The company declined to comment on this article as it doesn’t share country specific data, but information pieced by TechCircle from VCCEdge, a data research platform, shows how Nvidia has grown in tandem with the global parent and indeed has marginally surpassed it in terms of growth in the last 3-4 financial years. 
 

 
Nvidia India business is led by Vishal Dhupar, who has been serving as its managing director in South Asia since 2010. That said, Nvidia's association with India dates back almost two decades when it first set up its operations in Bangalore. 
 
The company currently, operates four engineering centres in India, located in Gurugram, Hyderabad, Pune, and Bengaluru.
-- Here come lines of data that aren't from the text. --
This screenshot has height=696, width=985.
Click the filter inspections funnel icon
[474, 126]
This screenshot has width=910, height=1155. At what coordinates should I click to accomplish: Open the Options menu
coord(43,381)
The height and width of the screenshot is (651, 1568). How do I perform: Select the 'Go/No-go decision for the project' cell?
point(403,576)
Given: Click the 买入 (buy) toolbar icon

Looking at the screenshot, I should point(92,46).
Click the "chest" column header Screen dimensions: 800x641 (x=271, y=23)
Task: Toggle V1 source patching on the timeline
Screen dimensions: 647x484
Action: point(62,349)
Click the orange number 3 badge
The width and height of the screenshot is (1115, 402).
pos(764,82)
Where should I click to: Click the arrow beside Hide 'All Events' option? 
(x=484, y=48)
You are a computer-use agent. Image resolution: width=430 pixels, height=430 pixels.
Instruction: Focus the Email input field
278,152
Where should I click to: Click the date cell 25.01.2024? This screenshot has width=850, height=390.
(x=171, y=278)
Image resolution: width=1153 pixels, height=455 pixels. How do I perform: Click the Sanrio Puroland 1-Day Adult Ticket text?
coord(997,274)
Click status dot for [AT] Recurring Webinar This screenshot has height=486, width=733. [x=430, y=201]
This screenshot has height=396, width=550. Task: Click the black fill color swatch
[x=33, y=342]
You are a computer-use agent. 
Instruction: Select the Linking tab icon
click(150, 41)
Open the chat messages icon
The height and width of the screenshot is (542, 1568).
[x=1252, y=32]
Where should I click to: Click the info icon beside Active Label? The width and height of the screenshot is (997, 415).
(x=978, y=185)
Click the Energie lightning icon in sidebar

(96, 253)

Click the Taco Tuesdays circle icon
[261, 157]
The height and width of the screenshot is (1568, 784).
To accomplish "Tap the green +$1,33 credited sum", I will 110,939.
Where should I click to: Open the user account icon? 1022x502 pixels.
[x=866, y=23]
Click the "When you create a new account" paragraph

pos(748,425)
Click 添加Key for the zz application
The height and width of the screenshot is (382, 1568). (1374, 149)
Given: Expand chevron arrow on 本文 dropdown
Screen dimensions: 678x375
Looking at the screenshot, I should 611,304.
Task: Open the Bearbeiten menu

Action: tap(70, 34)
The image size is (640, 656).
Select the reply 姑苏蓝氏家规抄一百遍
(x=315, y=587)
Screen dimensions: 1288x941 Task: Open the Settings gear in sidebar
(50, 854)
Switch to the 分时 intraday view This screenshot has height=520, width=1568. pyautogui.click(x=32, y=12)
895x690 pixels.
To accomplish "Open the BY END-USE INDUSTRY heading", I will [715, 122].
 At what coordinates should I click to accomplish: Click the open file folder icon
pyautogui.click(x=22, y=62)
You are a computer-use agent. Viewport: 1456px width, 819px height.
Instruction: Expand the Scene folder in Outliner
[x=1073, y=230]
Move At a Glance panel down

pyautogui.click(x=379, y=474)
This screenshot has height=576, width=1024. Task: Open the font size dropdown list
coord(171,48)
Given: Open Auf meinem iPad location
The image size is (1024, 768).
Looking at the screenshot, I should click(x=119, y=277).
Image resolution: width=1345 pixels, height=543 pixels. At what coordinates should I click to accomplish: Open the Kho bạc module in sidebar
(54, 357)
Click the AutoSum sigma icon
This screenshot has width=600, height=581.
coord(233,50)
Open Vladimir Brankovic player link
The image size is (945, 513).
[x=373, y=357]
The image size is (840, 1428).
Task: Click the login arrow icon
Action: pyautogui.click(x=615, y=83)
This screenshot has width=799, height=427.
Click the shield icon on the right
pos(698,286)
These centres employ a total of 4,000 engineers, making it the company's second-largest talent pool after the United States. Additionally, Nvidia's developer program in India boasts more than 320,000 developers, and the company estimates that there are approximately 60,000 experienced CUDA (Compute Unified Device Architecture) developers in the country. The popularity of Nvidia's CUDA parallel programming platform is evident from its monthly downloads of around 40,000 times in India. 
 
India also boasts of the second-largest talent pool globally in the fields of AI, machine learning (ML), and big data analytics, second only to China.
 
During a news conference in Bengaluru on 8 September 2023, Jensen Huang, Nvidia's CEO, acknowledged India's potential, stating, “You have the data, you have the talent.” 
Notably, Huang's visit to India in September last year included meetings with the country's premier, researchers, and tech leaders. He also emphasized during the news conference that India is poised to become one of the largest AI markets in the world. 
 
Furthermore, Huang engaged with researchers from the Indian Institute of Science and various campuses of the Indian Institute of Technology to discuss the potential of diverse large language models (LLMs), quantum computing, and AI in addressing language barriers, improving agricultural yields, bridging gaps in healthcare services, and transforming digital economies. These discussions aimed to tackle some of the significant scientific challenges of our time. 
 
In recent months, Huang also made significant announcements, including partnerships with major Indian companies such as Tata, Reliance and Infosys. Under these partnerships, Nvidia will deliver AI computing infrastructure and platforms to these companies for developing AI solutions, which ranges from creating LLMs in local Indian languages to building GPU cloud infrastructures and upskilling/reskilling over 300,000 employees on a large scale for the AI revolution that’s on the horizon. 
 
For example, Nvidia and Reliance Industries are collaborating to create India's foundational LLM for generative AI applications, using diverse languages. It aims to surpass India's fastest supercomputer with Nvidia's GH200 Grace Hopper Superchip and DGX Cloud. Reliance Jio Infocomm will develop AI applications for its 450 million users, while providing energy-efficient AI resources for scientists and startups. The project will also include 2,000 MW data centres. Meanwhile, Infosys collaborated with Nvidia, leveraging its infrastructure and expertise to develop AI models and applications. 
 
Huang further believes that Nvidia’s growth trajectory is a testament to its strategic positioning in the AI chip market. Huang said at the company’s Q42023 earning call: “We are set to help customers take advantage of breakthroughs in generative AI and LLMs. Our new AI supercomputer, with H100 and its Transformer Engine and Quantum-2 networking fabric, is in full production”. 
 
Nvidia’s high-pitched growth in the country last year is in sync with peers in the semiconductor business with Intel and AMD recording 25% and 54% growth, respectively in FY2023.